* **DOCUMENT TEXT**
The uncertainty of the survival of the national paradigm at a time defined by some scholars as a post-national world, has brought along, paradoxically, the resurgence of the national, as an issue and as a category of analysis in the production of critical perspectives on culture and identity. This renewed scholarly interest in the technologies of nationhood and nationalisms emerges just when a bundle of processes called globalization - global economics and corporate capitalism, plus massive invasion of new technologies of mass communication - seems to weaken notions of national sovereignty and to wither away national boundaries to advance the idea of a borderless world, free of the political, historical and even geographical contingencies of the nation-state. This process has been defined by the historian Eric Hobsbawm as the new supranational restructuring of the globe4. Yet, it is important to point out that precisely in this new scenery, processes such as displacements, immigration, exile and diaspora have gained prominence in discussions on nationhood from the perspective of a variety of theoretical agendas in the areas of Human Sciences. So, even though concepts of nationhood are themselves becoming problematic in specific ways, particularly with today’s understanding that nations are not so clearly separated and distinguished by geopolitical boundaries, that cultural borders do not necessarily coincide with national borders, and that within these borders cultural diversity is the rule rather than the exception, the focus on the national has brought new insights for thinking the construction of subjectivities and processes of identifications within national spaces.

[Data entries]

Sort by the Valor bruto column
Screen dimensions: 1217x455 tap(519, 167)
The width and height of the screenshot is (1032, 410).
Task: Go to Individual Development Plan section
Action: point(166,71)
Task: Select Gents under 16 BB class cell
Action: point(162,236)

* **WHAT NEEDS TO BE DONE**
Reproduce the passage on nationhood and globalization word for word, from start to finish.

* **REPLY TO THE TASK**
The uncertainty of the survival of the national paradigm at a time defined by some scholars as a post-national world, has brought along, paradoxically, the resurgence of the national, as an issue and as a category of analysis in the production of critical perspectives on culture and identity. This renewed scholarly interest in the technologies of nationhood and nationalisms emerges just when a bundle of processes called globalization - global economics and corporate capitalism, plus massive invasion of new technologies of mass communication - seems to weaken notions of national sovereignty and to wither away national boundaries to advance the idea of a borderless world, free of the political, historical and even geographical contingencies of the nation-state. This process has been defined by the historian Eric Hobsbawm as the new supranational restructuring of the globe4. Yet, it is important to point out that precisely in this new scenery, processes such as displacements, immigration, exile and diaspora have gained prominence in discussions on nationhood from the perspective of a variety of theoretical agendas in the areas of Human Sciences. So, even though concepts of nationhood are themselves becoming problematic in specific ways, particularly with today’s understanding that nations are not so clearly separated and distinguished by geopolitical boundaries, that cultural borders do not necessarily coincide with national borders, and that within these borders cultural diversity is the rule rather than the exception, the focus on the national has brought new insights for thinking the construction of subjectivities and processes of identifications within national spaces.